Your assignment:
What is needed is an exact copy of the lines from the one containing "Expand the 演讲者视图 view dropdown" through the last line of the records below, with no pictures.

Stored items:
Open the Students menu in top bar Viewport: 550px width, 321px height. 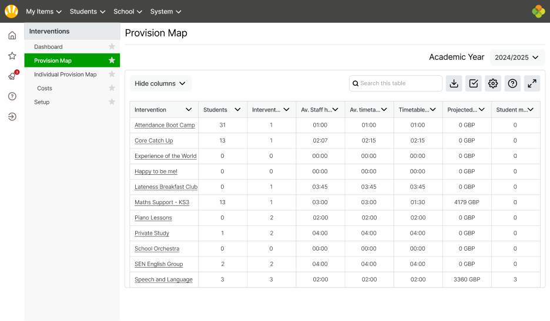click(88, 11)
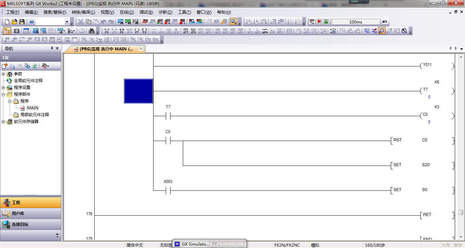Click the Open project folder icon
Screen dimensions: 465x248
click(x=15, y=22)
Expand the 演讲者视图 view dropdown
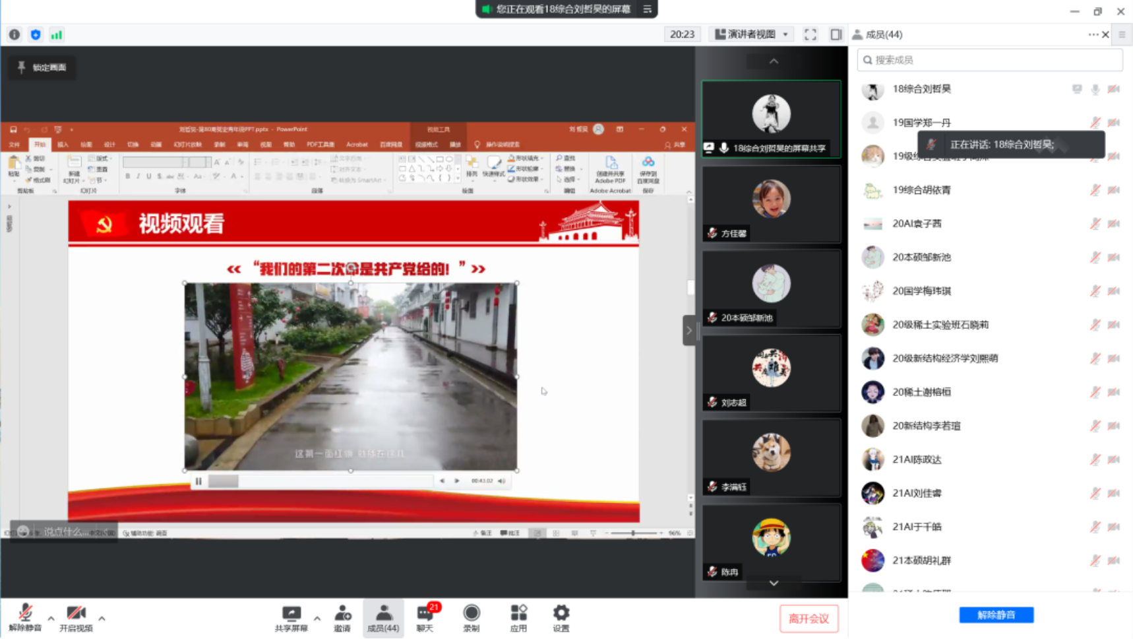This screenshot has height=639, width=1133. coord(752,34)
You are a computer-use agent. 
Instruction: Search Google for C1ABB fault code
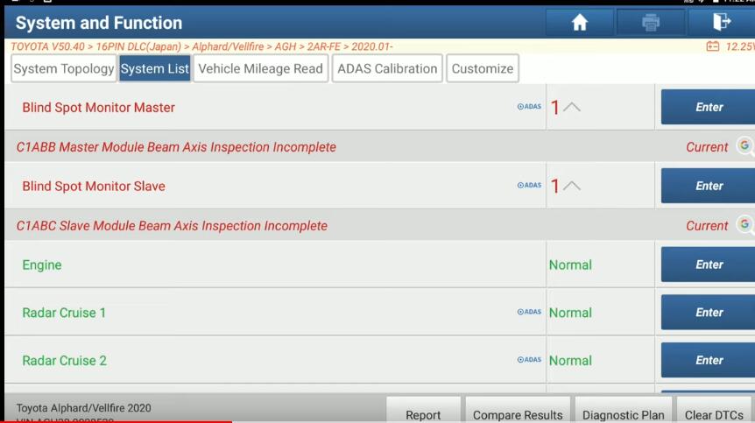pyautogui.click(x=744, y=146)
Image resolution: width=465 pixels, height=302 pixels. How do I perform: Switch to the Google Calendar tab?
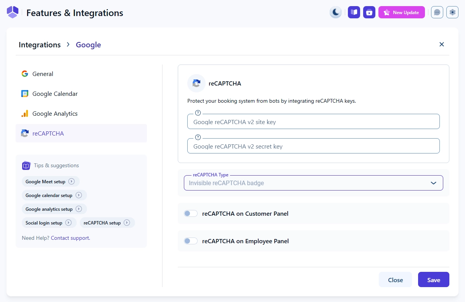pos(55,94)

Task output:
Expand the 演讲者视图 view dropdown
This screenshot has height=639, width=1133. coord(752,34)
You are a computer-use agent. 
Instruction: Search Google for C1ABB fault code
pyautogui.click(x=744, y=146)
Image resolution: width=465 pixels, height=302 pixels. How do I perform: Switch to the Google Calendar tab?
pos(55,94)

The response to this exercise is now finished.